Data ::
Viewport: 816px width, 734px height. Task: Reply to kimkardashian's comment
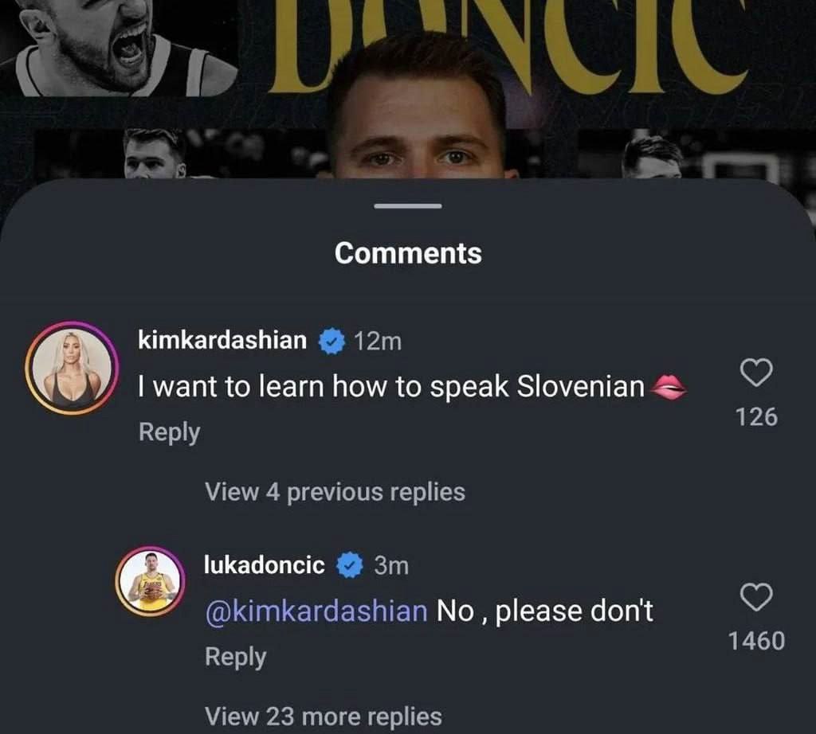(169, 432)
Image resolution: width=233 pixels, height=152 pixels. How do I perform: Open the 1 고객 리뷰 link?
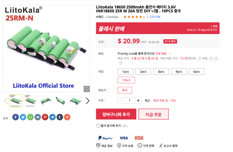[x=153, y=17]
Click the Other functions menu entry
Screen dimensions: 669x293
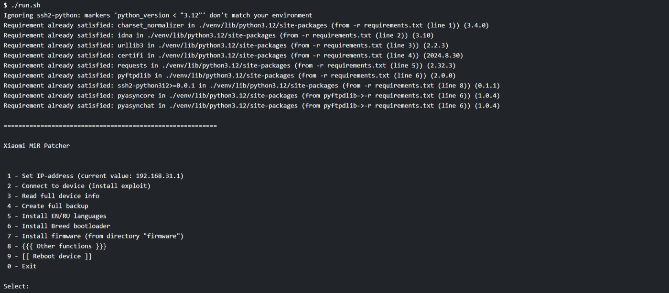tap(57, 246)
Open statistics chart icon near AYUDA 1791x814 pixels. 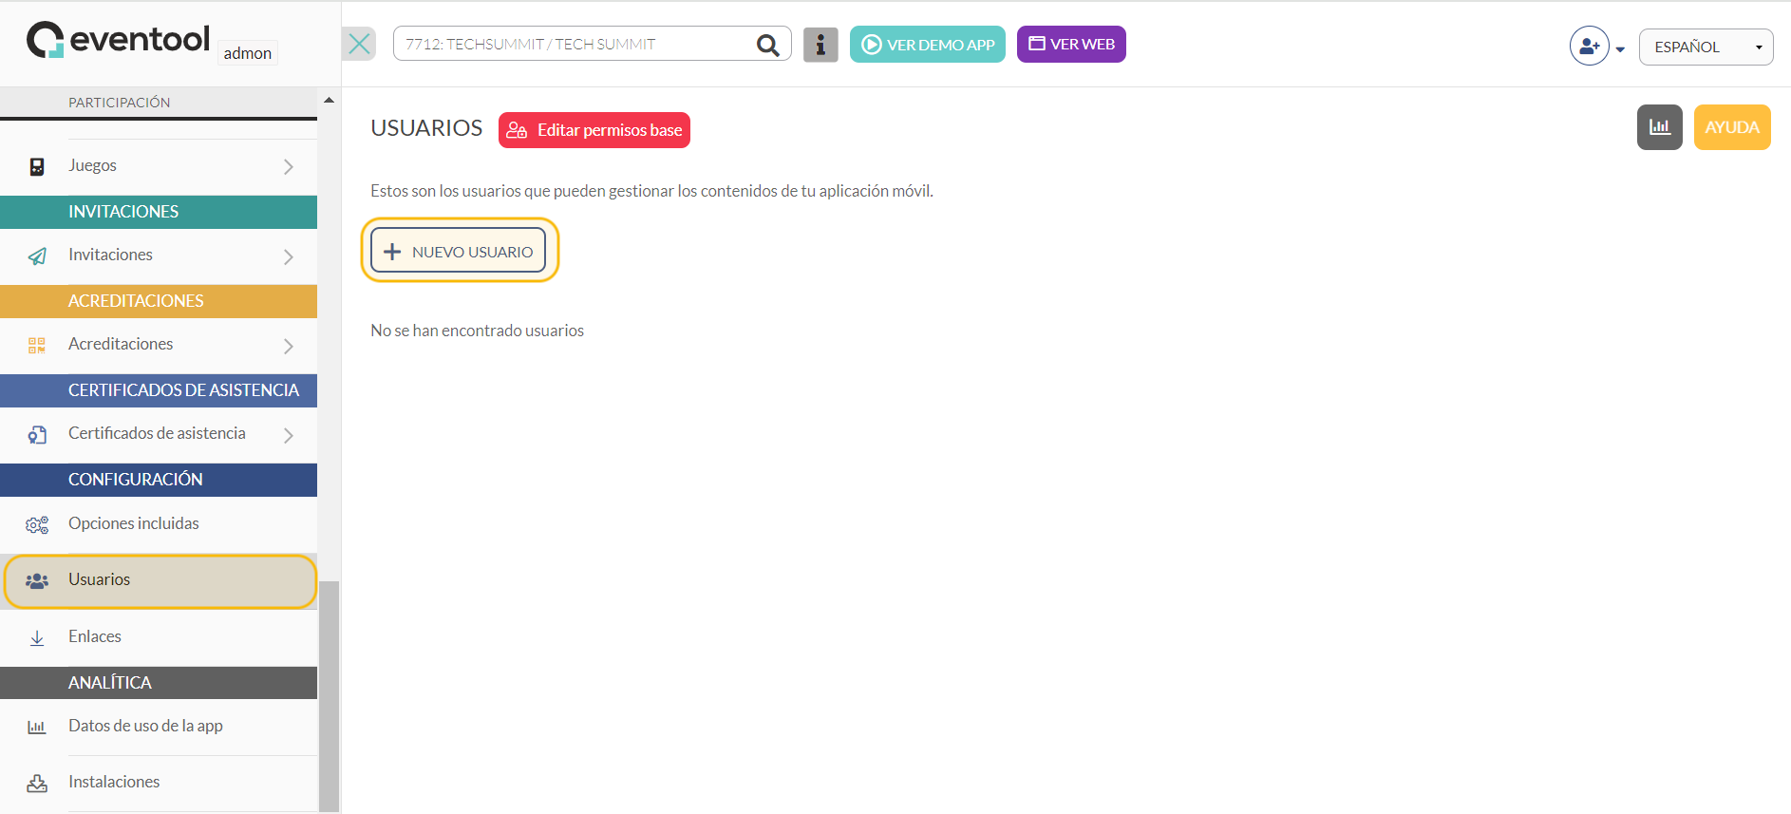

Activity ::
An exact copy of the entries, without any pictures, is what the answer should be.

Reply ::
Viewport: 816px width, 734px height. Task: Reply to kimkardashian's comment
(169, 432)
Image resolution: width=233 pixels, height=152 pixels. How do I perform: Open the 1 고객 리뷰 link?
[x=153, y=17]
Click the Other functions menu entry
Screen dimensions: 669x293
tap(57, 246)
Open statistics chart icon near AYUDA 1791x814 pixels. 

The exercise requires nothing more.